Backed by technological strength, businesses are gaining greater confidence in securing orders. Powered by technological innovation, Tongwei Group is transforming its manufacturing capabilities into global competencies, implementing an international expansion strategy that integrates market development, customer needs, brand building, and supply chain optimization. This approach has driven a doubling of overseas sales. Most recently, the company entered into an annual framework cooperation agreement for 100MW components of its TNC2.0 series with a Polish PV system provider, marking another significant order win. In the first half of this year, Sichuan iTR Technology Co., Ltd. secured a procurement order from a U.S. robotics supplier. Thanks to its strong technical performance and versatile applications, the company has been expanding exports to developed markets in Europe and North America, with pending orders currently under negotiation covering multiple countries, such as Australia and Japan.
Enhancing Services
To Navigate Growing Uncertainties and Challenges
While the achievements are indeed inspiring, the foreign trade situation in the second half of the year remains severe. A leading official from the Department of Commerce analyzed that recent changes in international tariff policies will undoubtedly introduce greater uncertainty into an already sluggish global economy. Compounding these challenges, the early delivery of orders by export enterprises in the first half may lead to potential order shortages for SMEs in the coming months, making the second-half trade outlook particularly challenging.
"The foreign trade dedicated teams will enhance policy support services, accelerate expansion into emerging markets, and organize 78 'Sichuan Global Outreach' events in the second half of the year," the official stated. "Through tailored 'one product, one strategy' plans, we will unlock trade potential for 40 key product categories, including agricultural machinery, recycled aluminum, and daily cosmetics. We are expediting implementation of relevant policies, such as the national trade stabilization package, the provincial '21 Measures for Economic Recovery and Growth', and the 'Nine Measures for Stabilizing Foreign Trade', striving to secure the trillion-yuan trade threshold."
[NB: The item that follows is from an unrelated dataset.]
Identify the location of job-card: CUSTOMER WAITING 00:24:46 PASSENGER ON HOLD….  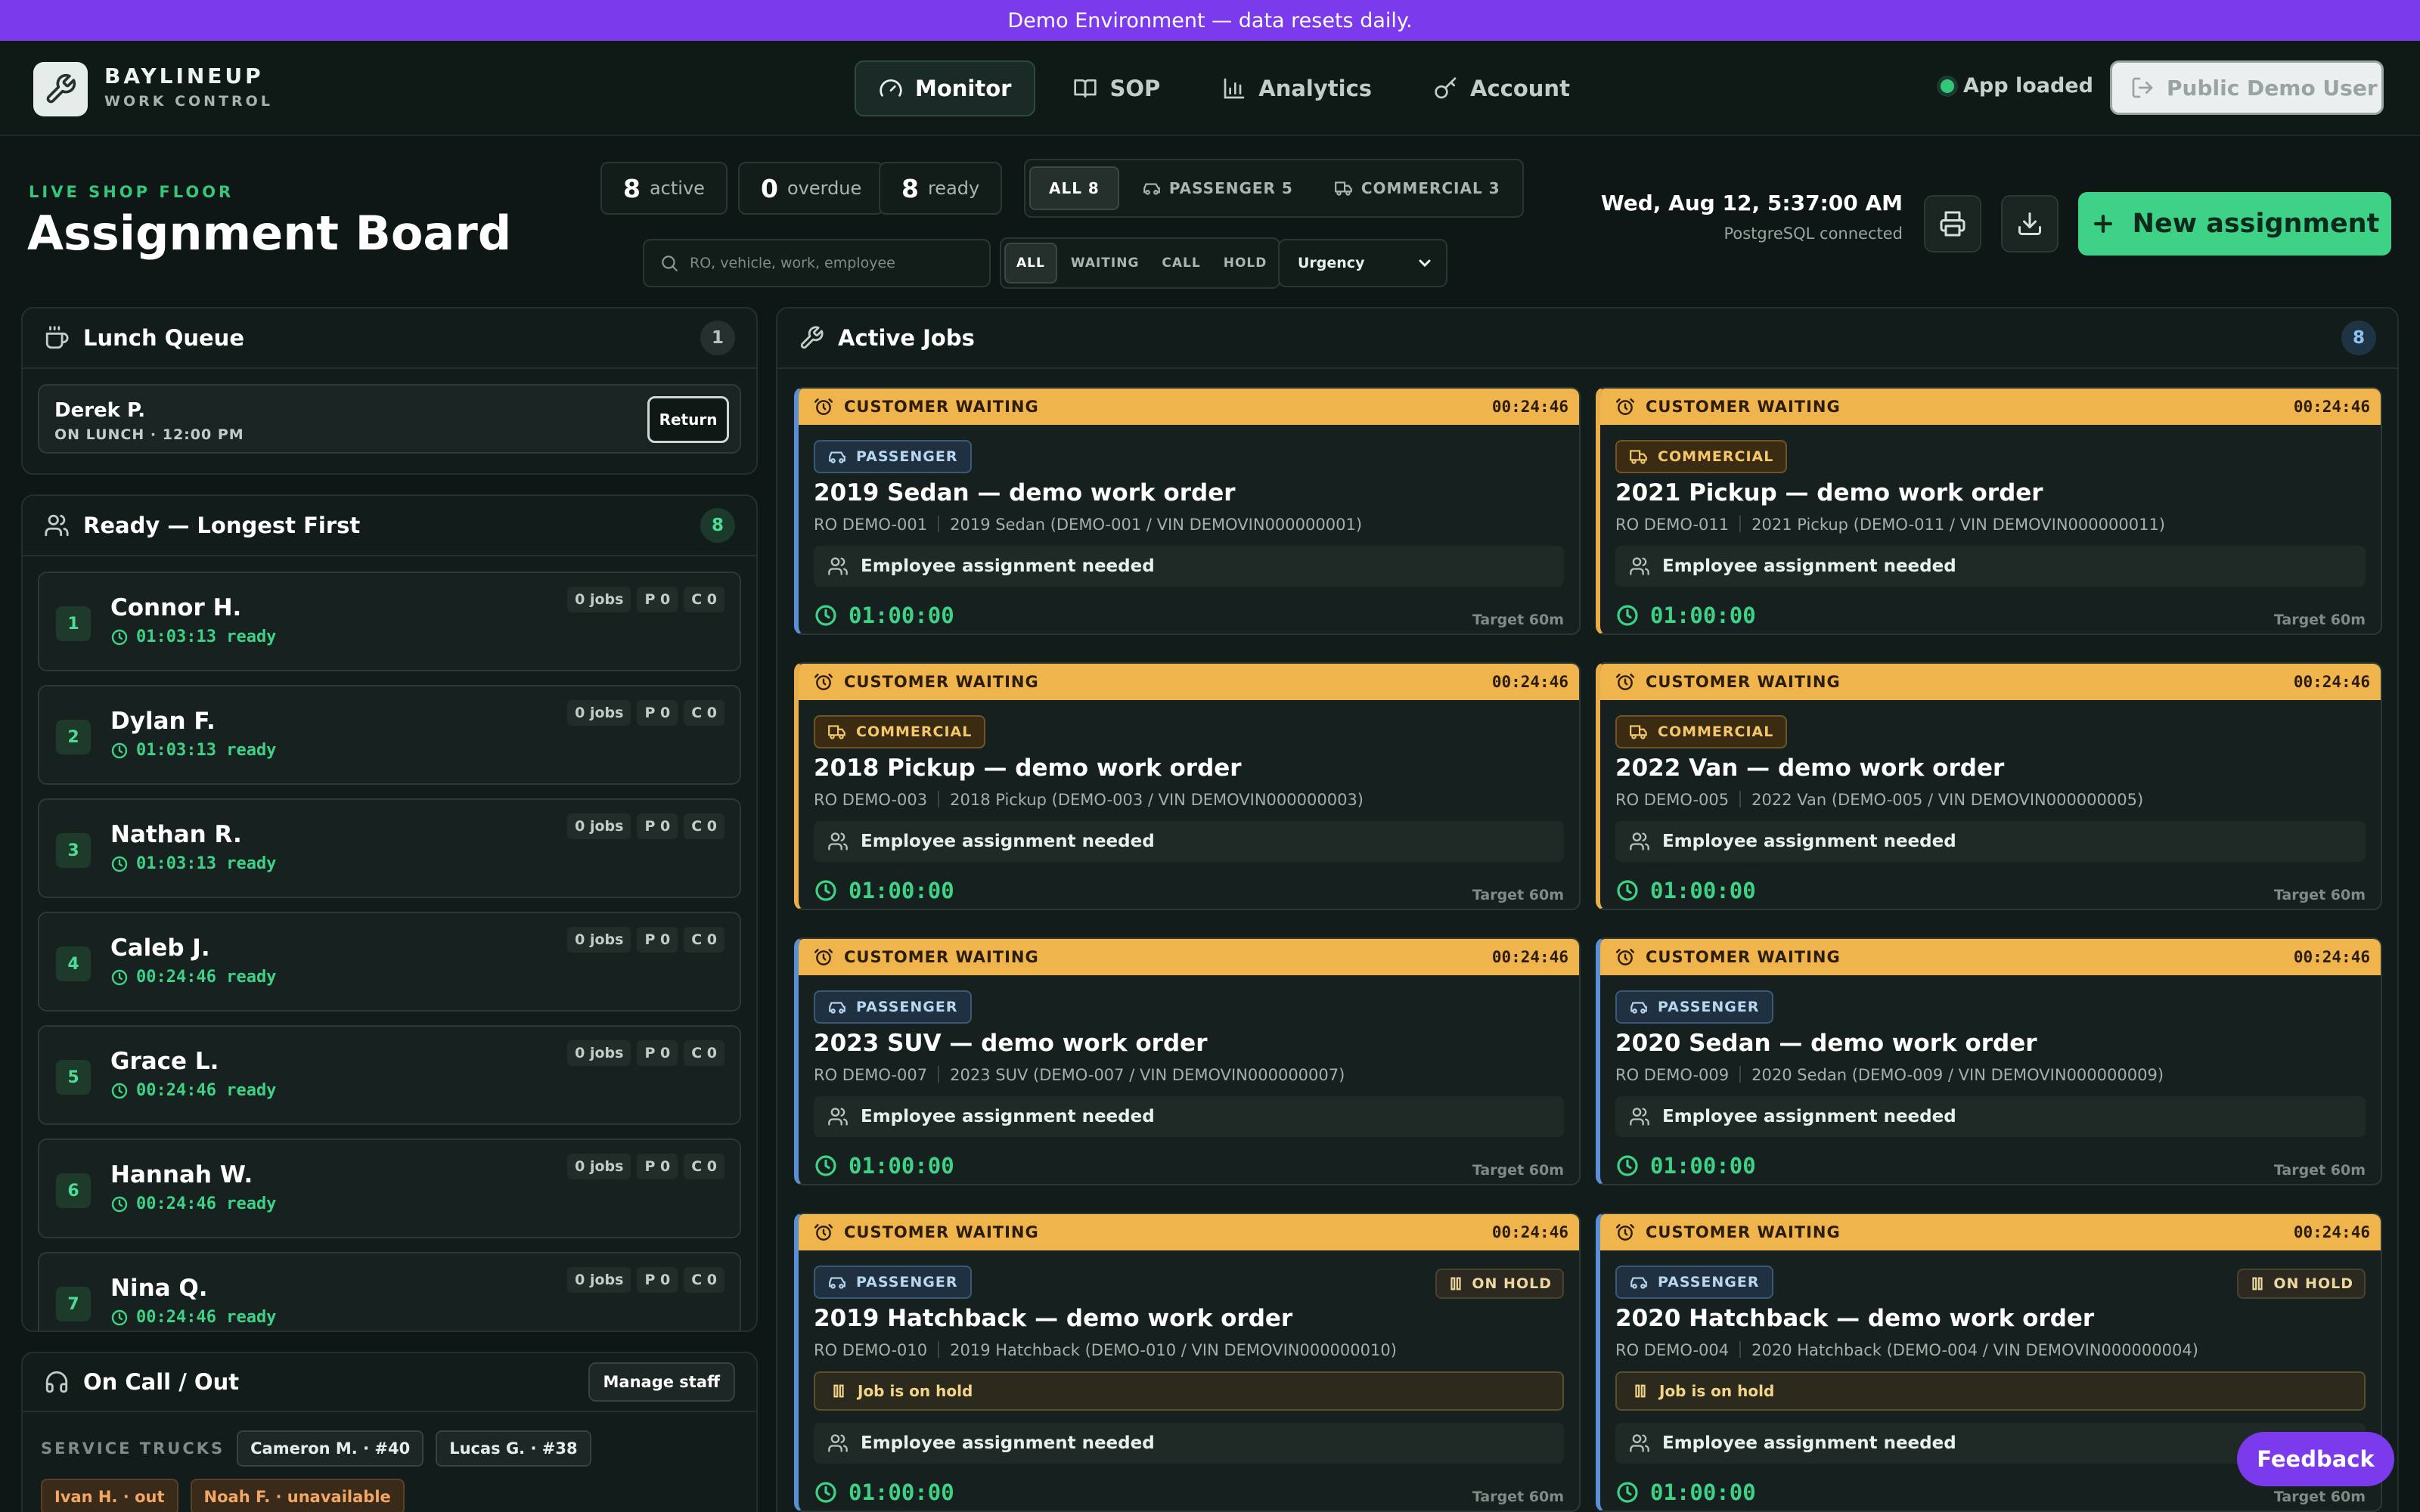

Market-savvy enterprises are already leading the charge. Li Jing, Deputy General Manager of Chengdu Shanqian Biyoulu Automotive Technology Co., Ltd., hosted clients from Belarus just this week in Chengdu and has already booked flights to Russia for late July to pursue further opportunities. As a used vehicle exporter, the company has shipped over 1,000 pre-owned vehicles to Russian-speaking markets in the first half of this year.
"The industry is evolving rapidly with intensifying competition—what will differentiate us going forward is superior service execution, extending our support all the way to the 'last mile' in overseas markets." Li Jing additionally revealed that in the second half of the year, the company will establish service teams overseas. On the one hand, these teams will accelerate the establishment of a sales network, and on the other hand, they will localize the company's services, such as assisting clients with customs clearance on-site abroad.